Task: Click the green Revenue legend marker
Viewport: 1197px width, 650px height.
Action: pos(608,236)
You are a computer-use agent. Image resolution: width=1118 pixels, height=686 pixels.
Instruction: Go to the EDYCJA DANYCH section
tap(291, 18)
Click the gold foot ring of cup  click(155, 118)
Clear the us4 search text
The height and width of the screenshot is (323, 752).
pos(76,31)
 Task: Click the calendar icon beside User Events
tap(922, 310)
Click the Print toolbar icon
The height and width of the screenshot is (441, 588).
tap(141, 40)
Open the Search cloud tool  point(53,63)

» The request: Find every line in the entries above that contains the word "Task", and copy each of those lines.

» Correct result:
Task: Click the green Revenue legend marker
 Task: Click the calendar icon beside User Events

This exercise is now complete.